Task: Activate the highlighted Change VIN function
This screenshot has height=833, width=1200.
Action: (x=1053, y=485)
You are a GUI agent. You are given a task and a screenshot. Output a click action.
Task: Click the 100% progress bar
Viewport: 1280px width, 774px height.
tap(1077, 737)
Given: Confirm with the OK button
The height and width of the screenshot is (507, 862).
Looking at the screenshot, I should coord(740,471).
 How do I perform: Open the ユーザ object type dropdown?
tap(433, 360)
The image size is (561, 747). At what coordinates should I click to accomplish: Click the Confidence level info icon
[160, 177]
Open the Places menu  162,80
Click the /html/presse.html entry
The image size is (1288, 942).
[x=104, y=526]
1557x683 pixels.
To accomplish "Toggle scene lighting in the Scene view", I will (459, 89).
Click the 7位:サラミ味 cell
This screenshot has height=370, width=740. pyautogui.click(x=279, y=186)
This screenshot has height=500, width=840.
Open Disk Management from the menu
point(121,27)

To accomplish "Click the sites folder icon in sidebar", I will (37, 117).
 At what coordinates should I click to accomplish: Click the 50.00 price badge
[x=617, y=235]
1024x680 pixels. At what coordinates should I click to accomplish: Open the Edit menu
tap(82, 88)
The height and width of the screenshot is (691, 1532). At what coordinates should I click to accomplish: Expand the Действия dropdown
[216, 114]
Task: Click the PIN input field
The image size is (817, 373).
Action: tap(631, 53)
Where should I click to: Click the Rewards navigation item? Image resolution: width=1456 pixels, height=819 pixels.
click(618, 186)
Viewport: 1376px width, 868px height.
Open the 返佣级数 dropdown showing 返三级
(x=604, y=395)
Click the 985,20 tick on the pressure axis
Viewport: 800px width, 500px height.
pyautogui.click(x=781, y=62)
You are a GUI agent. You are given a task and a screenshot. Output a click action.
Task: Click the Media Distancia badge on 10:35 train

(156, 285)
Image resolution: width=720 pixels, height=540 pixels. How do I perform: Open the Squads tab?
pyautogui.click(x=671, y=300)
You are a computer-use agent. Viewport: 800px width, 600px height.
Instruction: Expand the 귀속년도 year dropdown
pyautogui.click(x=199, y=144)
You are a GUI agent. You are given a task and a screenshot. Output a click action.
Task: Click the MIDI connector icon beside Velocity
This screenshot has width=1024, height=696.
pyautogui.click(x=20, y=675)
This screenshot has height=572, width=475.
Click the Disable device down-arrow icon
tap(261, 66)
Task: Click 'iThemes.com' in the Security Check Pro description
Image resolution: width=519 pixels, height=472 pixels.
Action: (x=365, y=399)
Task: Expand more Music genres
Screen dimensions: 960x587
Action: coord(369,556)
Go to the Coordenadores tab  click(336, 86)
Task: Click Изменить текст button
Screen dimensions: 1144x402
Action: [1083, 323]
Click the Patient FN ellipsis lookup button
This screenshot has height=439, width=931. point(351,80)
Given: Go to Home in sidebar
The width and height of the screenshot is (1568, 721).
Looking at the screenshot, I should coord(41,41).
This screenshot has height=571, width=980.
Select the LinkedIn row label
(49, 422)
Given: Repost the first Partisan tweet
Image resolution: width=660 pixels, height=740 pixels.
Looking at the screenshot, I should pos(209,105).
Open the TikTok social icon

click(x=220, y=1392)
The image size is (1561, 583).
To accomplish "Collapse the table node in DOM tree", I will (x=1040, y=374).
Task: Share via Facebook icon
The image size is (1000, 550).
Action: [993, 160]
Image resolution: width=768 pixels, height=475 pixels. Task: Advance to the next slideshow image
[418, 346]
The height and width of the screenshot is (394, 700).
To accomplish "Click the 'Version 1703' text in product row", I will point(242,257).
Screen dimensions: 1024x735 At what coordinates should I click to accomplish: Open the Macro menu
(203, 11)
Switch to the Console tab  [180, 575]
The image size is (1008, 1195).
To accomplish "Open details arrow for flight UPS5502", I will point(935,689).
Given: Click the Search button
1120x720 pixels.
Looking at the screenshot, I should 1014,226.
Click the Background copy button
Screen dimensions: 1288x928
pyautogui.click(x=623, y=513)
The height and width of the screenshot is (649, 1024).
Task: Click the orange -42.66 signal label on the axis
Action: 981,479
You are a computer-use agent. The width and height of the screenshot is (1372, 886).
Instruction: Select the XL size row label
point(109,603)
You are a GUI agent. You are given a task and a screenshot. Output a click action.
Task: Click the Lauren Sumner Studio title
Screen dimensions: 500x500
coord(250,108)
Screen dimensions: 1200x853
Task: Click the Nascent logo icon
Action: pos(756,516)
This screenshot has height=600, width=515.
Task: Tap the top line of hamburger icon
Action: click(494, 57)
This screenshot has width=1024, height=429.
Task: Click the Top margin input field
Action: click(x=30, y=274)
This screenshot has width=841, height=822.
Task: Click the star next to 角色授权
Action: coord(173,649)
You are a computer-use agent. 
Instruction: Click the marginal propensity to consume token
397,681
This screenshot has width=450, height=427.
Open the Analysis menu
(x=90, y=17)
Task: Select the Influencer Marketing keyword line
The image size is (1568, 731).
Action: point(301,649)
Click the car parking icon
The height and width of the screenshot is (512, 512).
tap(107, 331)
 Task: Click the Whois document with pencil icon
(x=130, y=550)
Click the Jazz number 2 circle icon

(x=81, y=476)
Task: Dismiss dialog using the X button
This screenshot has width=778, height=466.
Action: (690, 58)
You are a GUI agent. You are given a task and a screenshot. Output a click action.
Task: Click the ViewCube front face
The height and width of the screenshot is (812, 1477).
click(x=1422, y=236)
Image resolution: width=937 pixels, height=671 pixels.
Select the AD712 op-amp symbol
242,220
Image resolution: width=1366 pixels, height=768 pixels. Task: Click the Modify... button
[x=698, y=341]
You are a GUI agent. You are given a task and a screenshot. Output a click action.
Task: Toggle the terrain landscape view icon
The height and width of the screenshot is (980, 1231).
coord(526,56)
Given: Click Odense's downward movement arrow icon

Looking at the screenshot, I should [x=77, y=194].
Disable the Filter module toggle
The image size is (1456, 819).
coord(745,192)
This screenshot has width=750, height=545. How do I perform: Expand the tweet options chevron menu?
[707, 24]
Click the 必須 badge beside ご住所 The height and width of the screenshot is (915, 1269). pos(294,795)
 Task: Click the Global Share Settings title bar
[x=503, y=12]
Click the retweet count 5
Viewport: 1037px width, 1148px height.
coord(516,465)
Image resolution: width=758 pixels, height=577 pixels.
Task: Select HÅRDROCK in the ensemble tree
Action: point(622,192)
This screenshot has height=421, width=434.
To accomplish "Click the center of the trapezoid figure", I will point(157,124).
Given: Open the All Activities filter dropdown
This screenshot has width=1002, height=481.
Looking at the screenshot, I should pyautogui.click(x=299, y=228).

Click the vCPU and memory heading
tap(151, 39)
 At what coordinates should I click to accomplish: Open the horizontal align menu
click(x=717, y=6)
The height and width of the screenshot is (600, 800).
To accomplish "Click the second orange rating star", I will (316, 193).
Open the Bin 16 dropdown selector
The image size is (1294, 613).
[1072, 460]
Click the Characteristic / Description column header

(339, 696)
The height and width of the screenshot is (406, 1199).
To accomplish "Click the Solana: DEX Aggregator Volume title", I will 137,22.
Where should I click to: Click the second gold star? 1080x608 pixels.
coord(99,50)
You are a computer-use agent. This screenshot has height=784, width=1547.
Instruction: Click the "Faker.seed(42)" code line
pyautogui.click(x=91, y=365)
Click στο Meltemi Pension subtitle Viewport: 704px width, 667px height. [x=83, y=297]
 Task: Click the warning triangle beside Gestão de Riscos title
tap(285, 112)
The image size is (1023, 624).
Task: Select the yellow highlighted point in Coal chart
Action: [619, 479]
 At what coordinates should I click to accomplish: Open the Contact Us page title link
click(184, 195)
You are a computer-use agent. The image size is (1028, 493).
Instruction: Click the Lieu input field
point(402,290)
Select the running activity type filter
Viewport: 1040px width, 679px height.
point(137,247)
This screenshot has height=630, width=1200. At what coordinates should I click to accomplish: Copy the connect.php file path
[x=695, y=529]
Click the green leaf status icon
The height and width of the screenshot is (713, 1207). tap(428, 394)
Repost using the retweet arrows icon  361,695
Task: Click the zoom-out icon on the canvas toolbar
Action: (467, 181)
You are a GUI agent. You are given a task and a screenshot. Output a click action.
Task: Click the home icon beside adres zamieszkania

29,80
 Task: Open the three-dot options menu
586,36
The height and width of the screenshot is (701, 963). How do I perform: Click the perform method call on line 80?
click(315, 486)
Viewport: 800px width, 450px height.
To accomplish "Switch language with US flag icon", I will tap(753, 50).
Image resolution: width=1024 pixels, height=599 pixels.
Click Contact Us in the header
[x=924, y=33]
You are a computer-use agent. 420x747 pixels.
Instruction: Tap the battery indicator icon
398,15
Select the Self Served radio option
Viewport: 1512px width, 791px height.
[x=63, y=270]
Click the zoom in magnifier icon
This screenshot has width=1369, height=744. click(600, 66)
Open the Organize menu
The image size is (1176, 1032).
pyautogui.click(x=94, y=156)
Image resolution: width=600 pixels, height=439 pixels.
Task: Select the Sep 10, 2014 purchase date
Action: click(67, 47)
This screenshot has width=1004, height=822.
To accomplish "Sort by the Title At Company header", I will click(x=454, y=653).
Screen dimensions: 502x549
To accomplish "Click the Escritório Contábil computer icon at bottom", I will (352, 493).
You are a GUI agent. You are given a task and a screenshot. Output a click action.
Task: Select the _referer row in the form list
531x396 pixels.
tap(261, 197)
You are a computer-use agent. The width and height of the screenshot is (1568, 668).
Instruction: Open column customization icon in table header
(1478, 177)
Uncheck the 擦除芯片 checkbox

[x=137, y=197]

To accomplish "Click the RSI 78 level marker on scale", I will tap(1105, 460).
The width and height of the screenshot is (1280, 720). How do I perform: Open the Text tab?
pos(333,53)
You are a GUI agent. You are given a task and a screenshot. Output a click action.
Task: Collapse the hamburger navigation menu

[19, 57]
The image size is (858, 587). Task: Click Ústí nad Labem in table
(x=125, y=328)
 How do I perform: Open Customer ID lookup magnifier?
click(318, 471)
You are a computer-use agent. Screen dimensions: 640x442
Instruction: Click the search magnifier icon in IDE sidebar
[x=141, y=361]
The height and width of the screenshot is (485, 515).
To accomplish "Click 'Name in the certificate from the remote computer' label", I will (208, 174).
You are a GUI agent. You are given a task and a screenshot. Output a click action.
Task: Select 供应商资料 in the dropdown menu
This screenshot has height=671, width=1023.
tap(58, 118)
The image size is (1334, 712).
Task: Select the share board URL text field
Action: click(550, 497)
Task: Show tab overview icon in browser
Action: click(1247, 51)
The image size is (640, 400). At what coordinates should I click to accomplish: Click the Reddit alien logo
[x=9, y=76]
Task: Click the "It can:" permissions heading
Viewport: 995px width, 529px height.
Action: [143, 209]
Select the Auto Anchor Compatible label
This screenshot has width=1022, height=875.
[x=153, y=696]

- _WHAT IS BEING ASKED_:
Out of the records above, pull the lines that include the word "Switch".

- _ANSWER FOR THE TASK_:
Switch to the Console tab  [180, 575]
To accomplish "Switch language with US flag icon", I will tap(753, 50).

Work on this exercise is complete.